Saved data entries
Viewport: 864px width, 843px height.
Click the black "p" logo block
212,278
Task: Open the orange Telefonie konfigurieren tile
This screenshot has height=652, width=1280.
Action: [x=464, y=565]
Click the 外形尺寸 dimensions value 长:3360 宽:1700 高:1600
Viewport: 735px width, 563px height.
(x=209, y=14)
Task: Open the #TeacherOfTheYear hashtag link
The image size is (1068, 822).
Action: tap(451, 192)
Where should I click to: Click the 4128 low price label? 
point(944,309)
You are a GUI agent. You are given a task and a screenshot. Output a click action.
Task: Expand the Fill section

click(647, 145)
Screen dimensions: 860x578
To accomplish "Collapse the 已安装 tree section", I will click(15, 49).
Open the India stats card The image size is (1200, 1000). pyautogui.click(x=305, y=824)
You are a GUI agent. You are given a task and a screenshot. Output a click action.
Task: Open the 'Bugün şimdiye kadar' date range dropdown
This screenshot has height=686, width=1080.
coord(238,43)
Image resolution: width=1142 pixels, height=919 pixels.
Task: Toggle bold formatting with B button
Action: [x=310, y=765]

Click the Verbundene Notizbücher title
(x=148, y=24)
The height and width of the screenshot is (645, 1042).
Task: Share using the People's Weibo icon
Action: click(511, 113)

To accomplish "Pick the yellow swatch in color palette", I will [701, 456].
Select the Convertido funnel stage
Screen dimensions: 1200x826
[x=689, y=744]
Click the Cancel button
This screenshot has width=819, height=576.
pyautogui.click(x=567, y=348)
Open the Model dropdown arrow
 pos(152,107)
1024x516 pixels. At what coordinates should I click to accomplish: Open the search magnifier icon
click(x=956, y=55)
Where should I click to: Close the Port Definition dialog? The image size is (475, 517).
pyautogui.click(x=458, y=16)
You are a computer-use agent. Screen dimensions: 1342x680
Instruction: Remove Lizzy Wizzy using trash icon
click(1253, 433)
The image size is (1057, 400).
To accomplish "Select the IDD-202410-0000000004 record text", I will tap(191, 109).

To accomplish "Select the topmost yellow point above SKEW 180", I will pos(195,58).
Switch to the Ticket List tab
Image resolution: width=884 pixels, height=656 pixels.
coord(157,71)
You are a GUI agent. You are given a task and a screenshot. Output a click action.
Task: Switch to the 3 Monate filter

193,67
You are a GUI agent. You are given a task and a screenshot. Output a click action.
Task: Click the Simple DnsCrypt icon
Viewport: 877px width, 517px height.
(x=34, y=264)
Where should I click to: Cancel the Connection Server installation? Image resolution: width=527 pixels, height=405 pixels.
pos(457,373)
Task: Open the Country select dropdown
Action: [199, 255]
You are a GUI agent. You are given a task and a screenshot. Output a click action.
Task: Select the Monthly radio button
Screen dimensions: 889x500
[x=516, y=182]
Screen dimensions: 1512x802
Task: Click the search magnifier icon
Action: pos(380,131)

| Exercise prompt |
Repeat word for word the lines running from the line containing "Click the Verbundene Notizbücher title" to the end of the entries above, inclusive.

| Reply to the task |
Click the Verbundene Notizbücher title
(x=148, y=24)
The height and width of the screenshot is (645, 1042).
Task: Share using the People's Weibo icon
Action: click(511, 113)

To accomplish "Pick the yellow swatch in color palette", I will [701, 456].
Select the Convertido funnel stage
Screen dimensions: 1200x826
[x=689, y=744]
Click the Cancel button
This screenshot has width=819, height=576.
pyautogui.click(x=567, y=348)
Open the Model dropdown arrow
 pos(152,107)
1024x516 pixels. At what coordinates should I click to accomplish: Open the search magnifier icon
click(x=956, y=55)
Where should I click to: Close the Port Definition dialog? The image size is (475, 517).
pyautogui.click(x=458, y=16)
You are a computer-use agent. Screen dimensions: 1342x680
Instruction: Remove Lizzy Wizzy using trash icon
click(1253, 433)
The image size is (1057, 400).
To accomplish "Select the IDD-202410-0000000004 record text", I will tap(191, 109).

To accomplish "Select the topmost yellow point above SKEW 180", I will pos(195,58).
Switch to the Ticket List tab
Image resolution: width=884 pixels, height=656 pixels.
coord(157,71)
You are a GUI agent. You are given a task and a screenshot. Output a click action.
Task: Switch to the 3 Monate filter

193,67
You are a GUI agent. You are given a task and a screenshot. Output a click action.
Task: Click the Simple DnsCrypt icon
Viewport: 877px width, 517px height.
(x=34, y=264)
Where should I click to: Cancel the Connection Server installation? Image resolution: width=527 pixels, height=405 pixels.
pos(457,373)
Task: Open the Country select dropdown
Action: [199, 255]
You are a GUI agent. You are given a task and a screenshot. Output a click action.
Task: Select the Monthly radio button
Screen dimensions: 889x500
[x=516, y=182]
Screen dimensions: 1512x802
Task: Click the search magnifier icon
Action: pos(380,131)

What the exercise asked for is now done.